Since upgrading to Julia 0.6, I’ve run into trouble with parsing DateTimes from strings. The strings look like 07-DEC-13 03.00.00.000000000 PM. In Julia 0.5.2, I can parse these fine:

julia> s = "07-DEC-13 03.00.00.000000000 PM";

julia> tf = Dates.DateFormat("d-u-y H.M.S.");

julia> DateTime(s, tf)
0013-12-07T03:00:00

But in Julia 0.6, an error is thrown because the string has extra characters following the specified date format:

julia> s = "07-DEC-13 03.00.00.000000000 PM";

julia> tf = Dates.DateFormat("d-u-y H.M.S.");

julia> DateTime(s, tf)
ERROR: ArgumentError: Found extra characters at the end of date time string
Stacktrace:
 [1] macro expansion at .\dates\parse.jl:103 [inlined]
 [2] tryparsenext_core(::String, ::Int64, ::Int64, ::DateFormat{Symbol("d-u-y H.M.S."),Tuple{Base.Dates.DatePart{'d'},Base.Dates.Delim{Char,1},Base.Dates.DatePart{'u'},Base.Dates.Delim{Char,1},Base.Dates.DatePart{'y'},Base.Dates.Delim{Char,1},Base.Dates.DatePart{'H'},Base.Dates.Delim{Char,1},Base.Dates.DatePart{'M'},Base.Dates.Delim{Char,1},Base.Dates.DatePart{'S'},Base.Dates.Delim{Char,1}}}, ::Bool) at .\dates\parse.jl:39
 [3] macro expansion at .\dates\parse.jl:153 [inlined]
 [4] tryparsenext_internal(::Type{DateTime}, ::String, ::Int64, ::Int64, ::DateFormat{Symbol("d-u-y H.M.S."),Tuple{Base.Dates.DatePart{'d'},Base.Dates.Delim{Char,1},Base.Dates.DatePart{'u'},Base.Dates.Delim{Char,1},Base.Dates.DatePart{'y'},Base.Dates.Delim{Char,1},Base.Dates.DatePart{'H'},Base.Dates.Delim{Char,1},Base.Dates.DatePart{'M'},Base.Dates.Delim{Char,1},Base.Dates.DatePart{'S'},Base.Dates.Delim{Char,1}}}, ::Bool) at .\dates\parse.jl:129
 [5] parse(::Type{DateTime}, ::String, ::DateFormat{Symbol("d-u-y H.M.S."),Tuple{Base.Dates.DatePart{'d'},Base.Dates.Delim{Char,1},Base.Dates.DatePart{'u'},Base.Dates.Delim{Char,1},Base.Dates.DatePart{'y'},Base.Dates.Delim{Char,1},Base.Dates.DatePart{'H'},Base.Dates.Delim{Char,1},Base.Dates.DatePart{'M'},Base.Dates.Delim{Char,1},Base.Dates.DatePart{'S'},Base.Dates.Delim{Char,1}}}) at .\dates\parse.jl:270
 [6] DateTime(::String, ::DateFormat{Symbol("d-u-y H.M.S."),Tuple{Base.Dates.DatePart{'d'},Base.Dates.Delim{Char,1},Base.Dates.DatePart{'u'},Base.Dates.Delim{Char,1},Base.Dates.DatePart{'y'},Base.Dates.Delim{Char,1},Base.Dates.DatePart{'H'},Base.Dates.Delim{Char,1},Base.Dates.DatePart{'M'},Base.Dates.Delim{Char,1},Base.Dates.DatePart{'S'},Base.Dates.Delim{Char,1}}}) at .\dates\io.jl:422

Okay, so in this case I can just manually split each input string at the last ., parse the first part as a DateTime, check whether the second part has AM or PM in it, etc., but this feels suspiciously close to just parsing manually, which presumably is not the intended way to do this, especially given all the parsing mechanisms that do exist.

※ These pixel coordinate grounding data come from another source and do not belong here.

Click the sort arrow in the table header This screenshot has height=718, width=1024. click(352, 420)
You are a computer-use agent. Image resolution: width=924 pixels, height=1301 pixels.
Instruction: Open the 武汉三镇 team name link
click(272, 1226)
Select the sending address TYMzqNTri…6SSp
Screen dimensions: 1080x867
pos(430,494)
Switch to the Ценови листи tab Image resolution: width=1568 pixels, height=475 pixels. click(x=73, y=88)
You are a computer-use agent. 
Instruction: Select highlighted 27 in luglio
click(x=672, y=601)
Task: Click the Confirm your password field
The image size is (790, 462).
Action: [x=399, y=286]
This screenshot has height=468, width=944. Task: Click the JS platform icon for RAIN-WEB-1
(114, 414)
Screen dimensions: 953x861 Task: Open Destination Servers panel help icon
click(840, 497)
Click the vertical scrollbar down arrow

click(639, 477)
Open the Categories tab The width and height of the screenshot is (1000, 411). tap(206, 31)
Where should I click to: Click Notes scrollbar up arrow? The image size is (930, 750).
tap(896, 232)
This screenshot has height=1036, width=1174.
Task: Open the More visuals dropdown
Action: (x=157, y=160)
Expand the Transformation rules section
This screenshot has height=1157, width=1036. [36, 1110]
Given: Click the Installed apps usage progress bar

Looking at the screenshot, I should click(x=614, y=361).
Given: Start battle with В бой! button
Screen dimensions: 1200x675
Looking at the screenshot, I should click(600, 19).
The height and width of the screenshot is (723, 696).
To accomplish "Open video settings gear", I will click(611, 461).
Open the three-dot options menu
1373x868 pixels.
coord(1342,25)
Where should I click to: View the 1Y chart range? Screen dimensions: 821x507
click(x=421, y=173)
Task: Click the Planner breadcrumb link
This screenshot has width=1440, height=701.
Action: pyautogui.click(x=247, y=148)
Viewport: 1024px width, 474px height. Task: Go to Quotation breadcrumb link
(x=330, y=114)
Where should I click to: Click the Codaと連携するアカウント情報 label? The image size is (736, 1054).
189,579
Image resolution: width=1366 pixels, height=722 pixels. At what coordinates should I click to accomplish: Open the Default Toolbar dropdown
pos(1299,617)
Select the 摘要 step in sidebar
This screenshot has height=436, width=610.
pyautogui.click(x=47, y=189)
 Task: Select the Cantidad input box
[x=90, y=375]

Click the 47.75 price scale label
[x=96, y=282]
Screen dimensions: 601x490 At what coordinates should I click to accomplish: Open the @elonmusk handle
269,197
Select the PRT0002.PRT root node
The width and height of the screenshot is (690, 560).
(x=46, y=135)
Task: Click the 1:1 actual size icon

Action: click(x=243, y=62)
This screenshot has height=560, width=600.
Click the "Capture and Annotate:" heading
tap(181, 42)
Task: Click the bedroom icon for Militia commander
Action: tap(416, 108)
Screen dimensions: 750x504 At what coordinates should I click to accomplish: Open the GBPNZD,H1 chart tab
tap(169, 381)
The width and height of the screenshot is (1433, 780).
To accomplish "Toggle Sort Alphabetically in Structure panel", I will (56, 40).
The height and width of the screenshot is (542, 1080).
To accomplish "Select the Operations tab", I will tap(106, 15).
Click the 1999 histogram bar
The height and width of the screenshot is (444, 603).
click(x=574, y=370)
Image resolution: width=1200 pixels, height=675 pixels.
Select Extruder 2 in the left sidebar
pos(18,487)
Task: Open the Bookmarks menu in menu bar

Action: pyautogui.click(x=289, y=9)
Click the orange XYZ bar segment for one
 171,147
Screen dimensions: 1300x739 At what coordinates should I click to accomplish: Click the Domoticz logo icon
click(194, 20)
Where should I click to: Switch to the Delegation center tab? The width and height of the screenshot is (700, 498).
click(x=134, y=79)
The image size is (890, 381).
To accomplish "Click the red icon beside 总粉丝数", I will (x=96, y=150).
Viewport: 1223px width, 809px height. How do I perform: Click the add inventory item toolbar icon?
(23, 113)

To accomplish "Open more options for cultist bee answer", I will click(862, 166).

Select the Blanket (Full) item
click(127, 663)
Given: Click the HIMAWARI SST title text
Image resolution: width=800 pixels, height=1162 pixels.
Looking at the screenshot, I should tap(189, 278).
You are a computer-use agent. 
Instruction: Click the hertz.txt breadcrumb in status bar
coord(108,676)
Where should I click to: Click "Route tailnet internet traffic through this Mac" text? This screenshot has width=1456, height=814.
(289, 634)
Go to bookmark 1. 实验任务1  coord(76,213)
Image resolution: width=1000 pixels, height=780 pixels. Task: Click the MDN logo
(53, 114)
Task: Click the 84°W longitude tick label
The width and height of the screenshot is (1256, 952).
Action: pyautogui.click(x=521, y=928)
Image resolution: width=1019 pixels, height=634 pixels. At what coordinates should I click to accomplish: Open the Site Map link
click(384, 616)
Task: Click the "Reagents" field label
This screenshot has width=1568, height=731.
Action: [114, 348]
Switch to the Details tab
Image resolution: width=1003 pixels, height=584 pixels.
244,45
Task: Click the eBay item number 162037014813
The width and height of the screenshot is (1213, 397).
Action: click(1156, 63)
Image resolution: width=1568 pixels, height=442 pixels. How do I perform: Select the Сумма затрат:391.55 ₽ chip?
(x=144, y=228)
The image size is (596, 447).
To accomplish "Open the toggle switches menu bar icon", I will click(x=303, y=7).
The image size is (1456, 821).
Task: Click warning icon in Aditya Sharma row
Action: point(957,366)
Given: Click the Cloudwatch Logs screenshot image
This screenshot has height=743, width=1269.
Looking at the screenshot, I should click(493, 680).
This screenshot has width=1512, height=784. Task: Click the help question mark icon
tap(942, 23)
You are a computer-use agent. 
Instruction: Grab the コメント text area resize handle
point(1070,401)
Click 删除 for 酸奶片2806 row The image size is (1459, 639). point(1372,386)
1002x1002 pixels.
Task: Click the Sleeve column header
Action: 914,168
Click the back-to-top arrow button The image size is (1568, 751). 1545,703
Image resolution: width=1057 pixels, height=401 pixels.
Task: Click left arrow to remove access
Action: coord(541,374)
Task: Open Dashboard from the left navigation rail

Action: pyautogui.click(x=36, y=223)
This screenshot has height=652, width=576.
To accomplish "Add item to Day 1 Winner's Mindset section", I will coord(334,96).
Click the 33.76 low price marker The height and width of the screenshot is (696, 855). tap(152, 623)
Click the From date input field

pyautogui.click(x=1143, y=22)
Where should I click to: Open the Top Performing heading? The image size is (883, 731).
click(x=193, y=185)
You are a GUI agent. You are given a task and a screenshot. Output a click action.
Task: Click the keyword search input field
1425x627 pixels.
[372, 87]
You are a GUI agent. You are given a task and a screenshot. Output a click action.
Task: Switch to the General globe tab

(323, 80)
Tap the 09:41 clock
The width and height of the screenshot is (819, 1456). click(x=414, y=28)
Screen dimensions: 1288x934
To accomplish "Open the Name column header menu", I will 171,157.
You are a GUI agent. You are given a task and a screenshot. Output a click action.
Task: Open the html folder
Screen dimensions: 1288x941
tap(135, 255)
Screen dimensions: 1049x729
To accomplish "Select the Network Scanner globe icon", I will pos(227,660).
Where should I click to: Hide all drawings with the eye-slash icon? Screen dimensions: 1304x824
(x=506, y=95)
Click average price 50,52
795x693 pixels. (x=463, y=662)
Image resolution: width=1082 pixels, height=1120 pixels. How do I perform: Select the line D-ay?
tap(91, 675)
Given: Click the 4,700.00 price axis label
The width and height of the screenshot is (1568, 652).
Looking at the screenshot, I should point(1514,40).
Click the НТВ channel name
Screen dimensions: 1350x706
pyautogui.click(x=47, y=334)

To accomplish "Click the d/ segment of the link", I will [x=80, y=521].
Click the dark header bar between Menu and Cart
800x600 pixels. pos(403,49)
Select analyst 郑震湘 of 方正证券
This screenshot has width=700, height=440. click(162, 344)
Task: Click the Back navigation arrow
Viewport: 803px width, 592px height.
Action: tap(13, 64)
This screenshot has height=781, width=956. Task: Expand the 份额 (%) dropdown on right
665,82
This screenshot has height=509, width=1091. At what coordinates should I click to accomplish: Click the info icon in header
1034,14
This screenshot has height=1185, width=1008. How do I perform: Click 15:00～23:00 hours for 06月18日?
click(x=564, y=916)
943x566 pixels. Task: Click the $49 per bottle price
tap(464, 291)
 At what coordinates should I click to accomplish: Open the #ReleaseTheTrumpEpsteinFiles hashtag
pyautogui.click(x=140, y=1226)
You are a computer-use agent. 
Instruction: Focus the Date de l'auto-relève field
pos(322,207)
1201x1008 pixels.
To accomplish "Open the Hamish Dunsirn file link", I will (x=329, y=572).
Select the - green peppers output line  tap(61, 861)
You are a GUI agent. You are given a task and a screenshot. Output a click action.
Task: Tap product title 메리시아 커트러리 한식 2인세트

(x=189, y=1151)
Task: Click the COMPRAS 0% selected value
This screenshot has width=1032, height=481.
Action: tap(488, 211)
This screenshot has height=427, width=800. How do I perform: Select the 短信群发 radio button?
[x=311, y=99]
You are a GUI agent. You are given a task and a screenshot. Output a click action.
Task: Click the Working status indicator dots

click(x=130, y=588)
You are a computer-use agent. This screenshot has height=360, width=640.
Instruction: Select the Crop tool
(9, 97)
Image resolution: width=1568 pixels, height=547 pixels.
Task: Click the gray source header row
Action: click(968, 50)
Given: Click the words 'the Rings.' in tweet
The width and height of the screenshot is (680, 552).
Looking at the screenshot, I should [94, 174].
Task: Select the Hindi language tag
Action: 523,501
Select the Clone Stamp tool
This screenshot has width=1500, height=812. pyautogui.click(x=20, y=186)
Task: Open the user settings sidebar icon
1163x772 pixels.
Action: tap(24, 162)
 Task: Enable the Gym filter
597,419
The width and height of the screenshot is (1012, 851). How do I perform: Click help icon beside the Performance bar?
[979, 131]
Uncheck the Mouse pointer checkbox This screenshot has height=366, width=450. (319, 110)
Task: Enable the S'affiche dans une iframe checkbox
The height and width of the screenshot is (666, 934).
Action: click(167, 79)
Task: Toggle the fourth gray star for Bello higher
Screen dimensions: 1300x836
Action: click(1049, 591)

So I check the release notes which include the following: “Parsing string dates from a Dates.DateFormat object has been deprecated as part of a larger effort toward faster, more extensible date parsing (#20952).” But the documentation still suggests using a DateFormat object to parse the string, and the only deprecation I see in PR 20952 is for Dates.parse.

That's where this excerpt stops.